Please write out exactly the lines of the data below from the line holding "Turn off the Timezone toggle" through the line holding "You are a computer-use agent.", and leave out the rest.

> _MATERIAL SUPPLIED_
━━━━━━━━
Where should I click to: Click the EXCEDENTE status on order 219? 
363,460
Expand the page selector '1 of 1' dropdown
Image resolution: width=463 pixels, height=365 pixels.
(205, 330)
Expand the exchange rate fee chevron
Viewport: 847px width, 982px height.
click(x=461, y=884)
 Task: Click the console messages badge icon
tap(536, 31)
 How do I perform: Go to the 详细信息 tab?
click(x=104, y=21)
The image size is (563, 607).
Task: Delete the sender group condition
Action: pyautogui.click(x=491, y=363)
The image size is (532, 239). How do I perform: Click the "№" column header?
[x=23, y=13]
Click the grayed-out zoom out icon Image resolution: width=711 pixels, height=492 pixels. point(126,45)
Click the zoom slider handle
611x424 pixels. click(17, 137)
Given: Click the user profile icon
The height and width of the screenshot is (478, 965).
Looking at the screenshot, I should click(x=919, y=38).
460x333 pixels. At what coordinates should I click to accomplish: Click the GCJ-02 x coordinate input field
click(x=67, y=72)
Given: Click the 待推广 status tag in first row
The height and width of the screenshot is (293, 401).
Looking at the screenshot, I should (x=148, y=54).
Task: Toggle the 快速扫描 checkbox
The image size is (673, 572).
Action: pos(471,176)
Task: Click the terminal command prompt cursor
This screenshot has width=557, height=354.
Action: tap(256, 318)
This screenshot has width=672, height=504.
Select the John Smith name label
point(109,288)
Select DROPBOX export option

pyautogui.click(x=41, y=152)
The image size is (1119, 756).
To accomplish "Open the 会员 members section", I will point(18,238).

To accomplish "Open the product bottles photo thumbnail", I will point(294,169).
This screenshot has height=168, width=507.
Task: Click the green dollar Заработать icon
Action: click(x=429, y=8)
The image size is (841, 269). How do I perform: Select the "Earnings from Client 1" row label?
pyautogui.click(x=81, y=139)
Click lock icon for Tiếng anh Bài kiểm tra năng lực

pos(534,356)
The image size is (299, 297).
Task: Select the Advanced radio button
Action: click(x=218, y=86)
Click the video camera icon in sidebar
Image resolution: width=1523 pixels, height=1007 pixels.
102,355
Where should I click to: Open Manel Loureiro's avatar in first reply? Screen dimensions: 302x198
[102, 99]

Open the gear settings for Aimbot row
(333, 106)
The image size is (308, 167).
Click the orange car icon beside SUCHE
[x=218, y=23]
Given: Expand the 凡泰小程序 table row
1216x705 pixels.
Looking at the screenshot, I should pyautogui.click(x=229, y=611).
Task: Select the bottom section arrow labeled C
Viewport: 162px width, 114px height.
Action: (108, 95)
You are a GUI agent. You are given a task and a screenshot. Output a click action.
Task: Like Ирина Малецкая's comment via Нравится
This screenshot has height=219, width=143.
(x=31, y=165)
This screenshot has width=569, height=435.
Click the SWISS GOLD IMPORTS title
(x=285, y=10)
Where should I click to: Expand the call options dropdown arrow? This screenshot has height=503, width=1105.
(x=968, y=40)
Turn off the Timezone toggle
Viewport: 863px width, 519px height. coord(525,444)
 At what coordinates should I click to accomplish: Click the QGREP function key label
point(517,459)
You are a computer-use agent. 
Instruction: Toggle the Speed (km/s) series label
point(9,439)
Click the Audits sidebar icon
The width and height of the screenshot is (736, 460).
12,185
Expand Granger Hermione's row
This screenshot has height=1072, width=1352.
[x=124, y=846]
━━━━━━━━
> _TASK ANSWER_
Turn off the Timezone toggle
Viewport: 863px width, 519px height. coord(525,444)
 At what coordinates should I click to accomplish: Click the QGREP function key label
point(517,459)
You are a computer-use agent. 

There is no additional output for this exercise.